Activity: Please give the data again in full, exactly as provided.

(Stored items)

┌──

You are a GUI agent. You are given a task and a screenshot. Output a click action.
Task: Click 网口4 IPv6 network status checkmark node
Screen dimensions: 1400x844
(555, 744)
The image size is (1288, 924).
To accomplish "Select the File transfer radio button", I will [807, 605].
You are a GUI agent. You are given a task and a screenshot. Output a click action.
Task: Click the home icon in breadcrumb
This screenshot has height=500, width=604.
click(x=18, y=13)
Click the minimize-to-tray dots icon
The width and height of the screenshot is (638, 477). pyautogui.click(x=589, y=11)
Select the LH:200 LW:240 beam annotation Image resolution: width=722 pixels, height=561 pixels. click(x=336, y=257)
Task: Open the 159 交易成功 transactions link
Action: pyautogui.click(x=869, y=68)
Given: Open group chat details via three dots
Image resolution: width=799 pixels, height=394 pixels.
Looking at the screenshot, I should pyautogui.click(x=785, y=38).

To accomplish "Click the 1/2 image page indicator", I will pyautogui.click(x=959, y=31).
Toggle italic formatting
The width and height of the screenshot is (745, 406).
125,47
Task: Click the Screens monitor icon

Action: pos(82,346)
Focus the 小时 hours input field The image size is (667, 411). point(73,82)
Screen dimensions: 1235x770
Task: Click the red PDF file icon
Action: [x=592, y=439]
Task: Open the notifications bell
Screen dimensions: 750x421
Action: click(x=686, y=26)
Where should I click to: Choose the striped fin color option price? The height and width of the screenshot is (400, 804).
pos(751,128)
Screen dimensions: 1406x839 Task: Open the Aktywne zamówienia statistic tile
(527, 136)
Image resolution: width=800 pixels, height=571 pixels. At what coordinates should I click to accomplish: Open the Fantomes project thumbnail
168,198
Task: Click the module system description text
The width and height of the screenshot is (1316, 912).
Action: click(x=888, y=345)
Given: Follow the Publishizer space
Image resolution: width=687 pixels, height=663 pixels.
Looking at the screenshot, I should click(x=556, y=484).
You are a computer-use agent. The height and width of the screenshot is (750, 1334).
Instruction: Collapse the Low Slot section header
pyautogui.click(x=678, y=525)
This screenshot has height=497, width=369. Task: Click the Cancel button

└──

Final answer:
You are a GUI agent. You are given a task and a screenshot. Output a click action.
Task: Click 网口4 IPv6 network status checkmark node
Screen dimensions: 1400x844
(555, 744)
The image size is (1288, 924).
To accomplish "Select the File transfer radio button", I will [807, 605].
You are a GUI agent. You are given a task and a screenshot. Output a click action.
Task: Click the home icon in breadcrumb
This screenshot has height=500, width=604.
click(x=18, y=13)
Click the minimize-to-tray dots icon
The width and height of the screenshot is (638, 477). pyautogui.click(x=589, y=11)
Select the LH:200 LW:240 beam annotation Image resolution: width=722 pixels, height=561 pixels. click(x=336, y=257)
Task: Open the 159 交易成功 transactions link
Action: pyautogui.click(x=869, y=68)
Given: Open group chat details via three dots
Image resolution: width=799 pixels, height=394 pixels.
Looking at the screenshot, I should pyautogui.click(x=785, y=38).

To accomplish "Click the 1/2 image page indicator", I will pyautogui.click(x=959, y=31).
Toggle italic formatting
The width and height of the screenshot is (745, 406).
125,47
Task: Click the Screens monitor icon

Action: pos(82,346)
Focus the 小时 hours input field The image size is (667, 411). point(73,82)
Screen dimensions: 1235x770
Task: Click the red PDF file icon
Action: [x=592, y=439]
Task: Open the notifications bell
Screen dimensions: 750x421
Action: click(x=686, y=26)
Where should I click to: Choose the striped fin color option price? The height and width of the screenshot is (400, 804).
pos(751,128)
Screen dimensions: 1406x839 Task: Open the Aktywne zamówienia statistic tile
(527, 136)
Image resolution: width=800 pixels, height=571 pixels. At what coordinates should I click to accomplish: Open the Fantomes project thumbnail
168,198
Task: Click the module system description text
The width and height of the screenshot is (1316, 912).
Action: click(x=888, y=345)
Given: Follow the Publishizer space
Image resolution: width=687 pixels, height=663 pixels.
Looking at the screenshot, I should click(x=556, y=484).
You are a computer-use agent. The height and width of the screenshot is (750, 1334).
Instruction: Collapse the Low Slot section header
pyautogui.click(x=678, y=525)
This screenshot has height=497, width=369. Task: Click the Cancel button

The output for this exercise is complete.